India, Nov 1: Aishwarya Rai (Miss India, Miss World 1994) turned 33 on Wednesday. And the nation went into paroxysms of delight.
People in Allahabad ushered in a new year for Ms Rai by celebrating her birthday. Unfortunately Ms Rai could not be present, and they had to make do with her photograph. They lit candles and cut a cake, with the scintillating lady's photograph in front of them at all times. Citizens were also eager to give interviews to the omnipresent and faltoo press, which had no news that day to cover except Ms Rai's birthday.
Citizens of Allahabad insisted that they were celebrating Ms Rai's birthday not only because she was their favourite actress and they loved her stellar performances in memorable movies like 'Bride and Prejudice' and 'Mistress of Spices', but because she was now their "bahu". Children of age 8 told the press (direct quote), "Ab woh hamari chachi banne jaa rahi hai... hum bahut khush hain." And we thought that any self-respecting child of age 5 or above would rather drink milk five times a day than come on national television to call an actress his/her chachi.
While the mass-adoption of Abhishek Bachchan by Allahbad as their son is very touching, the Bachchan family, which on most occasions is prepared for such situations with diplomatic statements and press releases of "Aapke pyaar ke bina toh hum kuch bhi nahi" type (which is actually truer than they realise), on this occasion, had nothing to say - either because they were "not available for comment" or because the media finally realised the futility and utter idiocy of covering "news" of this kind.

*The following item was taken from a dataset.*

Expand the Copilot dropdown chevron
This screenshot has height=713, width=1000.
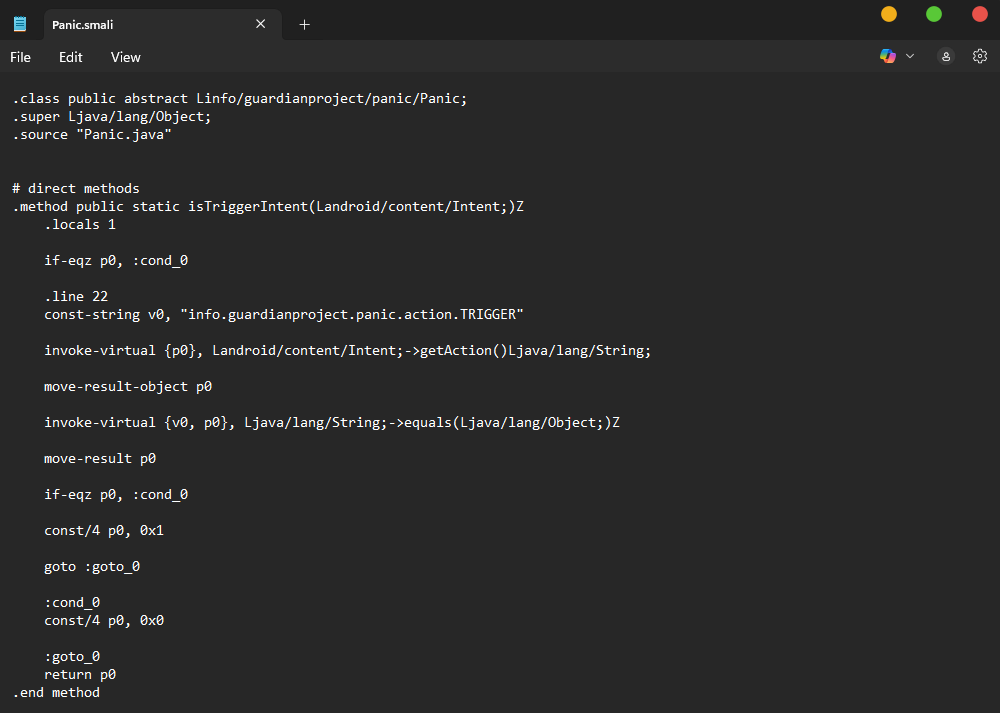(x=910, y=57)
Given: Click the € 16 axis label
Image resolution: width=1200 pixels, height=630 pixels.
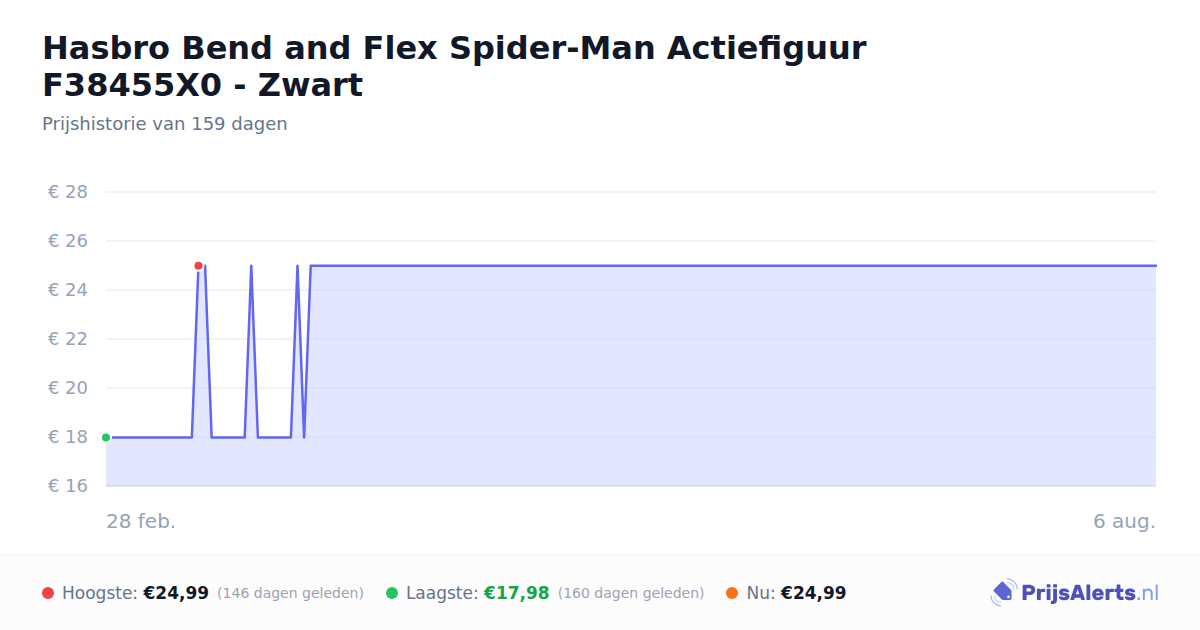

IBN-7, which is associated with CNN and is run by Rajdeep Sardesai, ran a special feature on the occasion of Ms Rai's birthday, called "Aishwarya Rai ke Affairs" at 8.30 p.m. IST. That's India for you - a land of contradictions, where Allahbadis call someone their "bahu", the media runs the story of the citizens and follows it up with a story of the respected lady's affairs, and all the while the average person watches both with equal enjoyment, and can still believe in privacy, human rights, respect for individuals and Indian culture and tradition.
J. P. Dutta, meanwhile, in Mumbai, rejoiced at home over a glass of Scotch. By remaking 'Umrao Jaan,' he had realised too late, he had bitten off more than he could chew. But the secret of Bollywood directors' psychological survival is the fact that they believe that there is no movie so pathetic that it cannot at least recover what they sunk in it. And this time, thought J. P. to himself, is something that I've never had before. Star's birthday, rumours of impending marriages, promos that look like advertisements for Tribhovandas Bhimji Zaveri, and a budget big enough to feed an entire African country. God bless the age of free publicity and tabloidism.